*** Opening Data extract ***

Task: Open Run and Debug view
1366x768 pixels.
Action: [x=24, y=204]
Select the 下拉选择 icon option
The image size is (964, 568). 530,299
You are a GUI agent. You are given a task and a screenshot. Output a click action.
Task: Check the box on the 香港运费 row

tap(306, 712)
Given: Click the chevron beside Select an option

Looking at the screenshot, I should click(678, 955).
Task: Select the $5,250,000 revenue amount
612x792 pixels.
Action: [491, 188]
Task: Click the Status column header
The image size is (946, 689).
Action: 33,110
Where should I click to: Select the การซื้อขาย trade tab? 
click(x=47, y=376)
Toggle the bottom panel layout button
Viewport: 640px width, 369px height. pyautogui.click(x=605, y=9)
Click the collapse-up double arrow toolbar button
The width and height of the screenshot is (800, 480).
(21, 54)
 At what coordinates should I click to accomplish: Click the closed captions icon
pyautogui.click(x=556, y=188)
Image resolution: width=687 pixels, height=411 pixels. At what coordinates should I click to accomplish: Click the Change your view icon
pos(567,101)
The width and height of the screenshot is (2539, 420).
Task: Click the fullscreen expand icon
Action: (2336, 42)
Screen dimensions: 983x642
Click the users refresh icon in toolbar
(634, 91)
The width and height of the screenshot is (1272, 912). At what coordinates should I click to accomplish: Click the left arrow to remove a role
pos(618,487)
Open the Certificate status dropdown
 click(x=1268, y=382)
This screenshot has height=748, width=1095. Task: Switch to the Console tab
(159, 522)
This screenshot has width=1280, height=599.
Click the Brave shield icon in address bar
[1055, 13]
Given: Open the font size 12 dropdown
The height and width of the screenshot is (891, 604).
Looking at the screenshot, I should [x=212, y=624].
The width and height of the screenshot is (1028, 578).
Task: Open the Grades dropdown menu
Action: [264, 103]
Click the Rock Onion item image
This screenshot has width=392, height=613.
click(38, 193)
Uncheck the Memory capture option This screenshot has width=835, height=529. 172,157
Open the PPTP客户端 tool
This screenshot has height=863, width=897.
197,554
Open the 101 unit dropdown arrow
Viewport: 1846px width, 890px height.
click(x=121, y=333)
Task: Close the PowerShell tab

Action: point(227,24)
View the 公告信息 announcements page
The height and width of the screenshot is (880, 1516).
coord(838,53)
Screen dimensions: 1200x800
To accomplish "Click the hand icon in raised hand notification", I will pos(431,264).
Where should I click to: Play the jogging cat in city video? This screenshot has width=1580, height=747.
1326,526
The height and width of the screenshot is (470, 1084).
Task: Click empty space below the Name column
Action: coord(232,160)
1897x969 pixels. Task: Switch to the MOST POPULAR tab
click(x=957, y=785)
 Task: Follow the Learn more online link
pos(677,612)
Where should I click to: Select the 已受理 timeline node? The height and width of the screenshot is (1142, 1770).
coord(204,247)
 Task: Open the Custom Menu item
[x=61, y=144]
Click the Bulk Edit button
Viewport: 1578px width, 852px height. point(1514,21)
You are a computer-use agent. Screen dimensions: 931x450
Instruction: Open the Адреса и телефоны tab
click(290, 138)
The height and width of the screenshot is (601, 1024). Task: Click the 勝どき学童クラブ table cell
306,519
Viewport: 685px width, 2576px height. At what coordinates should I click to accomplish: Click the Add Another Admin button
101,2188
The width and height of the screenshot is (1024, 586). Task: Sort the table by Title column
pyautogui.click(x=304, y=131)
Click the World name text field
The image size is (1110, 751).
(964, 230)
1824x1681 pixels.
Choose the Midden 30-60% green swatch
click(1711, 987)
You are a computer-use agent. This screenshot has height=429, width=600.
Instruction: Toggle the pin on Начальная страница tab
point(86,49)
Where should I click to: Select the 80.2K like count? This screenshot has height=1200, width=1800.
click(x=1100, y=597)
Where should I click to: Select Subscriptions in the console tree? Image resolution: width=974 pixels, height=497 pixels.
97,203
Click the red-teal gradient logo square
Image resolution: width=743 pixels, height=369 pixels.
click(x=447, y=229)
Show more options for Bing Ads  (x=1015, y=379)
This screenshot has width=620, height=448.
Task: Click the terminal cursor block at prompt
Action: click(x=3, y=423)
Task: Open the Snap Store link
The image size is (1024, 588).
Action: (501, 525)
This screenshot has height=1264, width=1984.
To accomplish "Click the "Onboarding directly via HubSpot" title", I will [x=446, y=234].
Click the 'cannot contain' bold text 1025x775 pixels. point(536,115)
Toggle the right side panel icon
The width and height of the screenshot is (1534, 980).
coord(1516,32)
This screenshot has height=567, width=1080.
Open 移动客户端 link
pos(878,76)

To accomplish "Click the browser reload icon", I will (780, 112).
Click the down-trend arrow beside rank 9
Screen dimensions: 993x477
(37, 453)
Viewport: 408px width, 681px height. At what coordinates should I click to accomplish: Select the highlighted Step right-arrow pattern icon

*** Closing Data extract ***

- [Required work]: Your answer should consist only of the lines from the one that holds "You are a computer-use agent. Screen" to the end of the entries above, both ends included, each repeated exactly.

- [Reply]:
You are a computer-use agent. Screen dimensions: 931x450
Instruction: Open the Адреса и телефоны tab
click(290, 138)
The height and width of the screenshot is (601, 1024). Task: Click the 勝どき学童クラブ table cell
306,519
Viewport: 685px width, 2576px height. At what coordinates should I click to accomplish: Click the Add Another Admin button
101,2188
The width and height of the screenshot is (1024, 586). Task: Sort the table by Title column
pyautogui.click(x=304, y=131)
Click the World name text field
The image size is (1110, 751).
(964, 230)
1824x1681 pixels.
Choose the Midden 30-60% green swatch
click(1711, 987)
You are a computer-use agent. This screenshot has height=429, width=600.
Instruction: Toggle the pin on Начальная страница tab
point(86,49)
Where should I click to: Select the 80.2K like count? This screenshot has height=1200, width=1800.
click(x=1100, y=597)
Where should I click to: Select Subscriptions in the console tree? Image resolution: width=974 pixels, height=497 pixels.
97,203
Click the red-teal gradient logo square
Image resolution: width=743 pixels, height=369 pixels.
click(x=447, y=229)
Show more options for Bing Ads  (x=1015, y=379)
This screenshot has width=620, height=448.
Task: Click the terminal cursor block at prompt
Action: click(x=3, y=423)
Task: Open the Snap Store link
The image size is (1024, 588).
Action: (501, 525)
This screenshot has height=1264, width=1984.
To accomplish "Click the "Onboarding directly via HubSpot" title", I will [x=446, y=234].
Click the 'cannot contain' bold text 1025x775 pixels. point(536,115)
Toggle the right side panel icon
The width and height of the screenshot is (1534, 980).
coord(1516,32)
This screenshot has height=567, width=1080.
Open 移动客户端 link
pos(878,76)

To accomplish "Click the browser reload icon", I will (780, 112).
Click the down-trend arrow beside rank 9
Screen dimensions: 993x477
(37, 453)
Viewport: 408px width, 681px height. At what coordinates should I click to accomplish: Select the highlighted Step right-arrow pattern icon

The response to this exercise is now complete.